- _Exercise aim_
If a line in the data below includes the string "height", please return a copy of it.

┄┄┄┄┄┄┄┄┄┄┄┄┄┄┄┄┄┄┄┄

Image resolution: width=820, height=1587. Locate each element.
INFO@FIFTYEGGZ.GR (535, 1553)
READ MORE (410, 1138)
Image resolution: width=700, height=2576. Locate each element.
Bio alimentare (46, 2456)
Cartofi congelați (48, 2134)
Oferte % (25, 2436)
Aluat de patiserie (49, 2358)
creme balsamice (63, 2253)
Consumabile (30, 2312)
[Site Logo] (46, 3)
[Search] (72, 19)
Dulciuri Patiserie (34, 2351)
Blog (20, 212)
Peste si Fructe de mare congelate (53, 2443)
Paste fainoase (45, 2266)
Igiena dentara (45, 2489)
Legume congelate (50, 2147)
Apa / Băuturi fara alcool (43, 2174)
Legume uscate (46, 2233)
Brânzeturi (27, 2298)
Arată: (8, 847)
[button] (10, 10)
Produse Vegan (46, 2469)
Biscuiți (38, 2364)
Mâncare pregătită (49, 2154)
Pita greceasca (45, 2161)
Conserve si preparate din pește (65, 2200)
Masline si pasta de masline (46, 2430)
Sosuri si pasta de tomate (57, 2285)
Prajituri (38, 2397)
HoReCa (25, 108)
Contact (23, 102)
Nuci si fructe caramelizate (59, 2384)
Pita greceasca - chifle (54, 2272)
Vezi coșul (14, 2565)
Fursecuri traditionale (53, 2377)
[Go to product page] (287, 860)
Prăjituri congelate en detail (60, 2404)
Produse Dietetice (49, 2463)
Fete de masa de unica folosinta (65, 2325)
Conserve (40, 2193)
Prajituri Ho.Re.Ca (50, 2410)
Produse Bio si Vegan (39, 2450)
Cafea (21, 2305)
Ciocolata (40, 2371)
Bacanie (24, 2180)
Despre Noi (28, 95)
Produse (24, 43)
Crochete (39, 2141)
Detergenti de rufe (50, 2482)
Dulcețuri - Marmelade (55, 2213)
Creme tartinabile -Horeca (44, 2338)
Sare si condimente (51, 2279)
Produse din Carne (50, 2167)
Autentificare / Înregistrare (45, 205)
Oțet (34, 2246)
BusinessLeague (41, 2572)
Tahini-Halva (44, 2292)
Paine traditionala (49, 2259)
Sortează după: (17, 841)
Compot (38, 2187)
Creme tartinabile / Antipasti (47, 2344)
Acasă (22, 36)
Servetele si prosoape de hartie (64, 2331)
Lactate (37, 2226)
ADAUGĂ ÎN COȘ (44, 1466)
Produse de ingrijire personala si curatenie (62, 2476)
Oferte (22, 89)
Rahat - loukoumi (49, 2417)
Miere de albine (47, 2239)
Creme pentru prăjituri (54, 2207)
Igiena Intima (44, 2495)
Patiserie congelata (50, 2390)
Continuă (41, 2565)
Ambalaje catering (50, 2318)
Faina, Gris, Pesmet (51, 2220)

┄┄┄┄┄┄┄┄┄┄┄┄┄┄┄┄┄┄┄┄

- _Written response_
Image resolution: width=820, height=1587. Locate each element.
Image resolution: width=700, height=2576. Locate each element.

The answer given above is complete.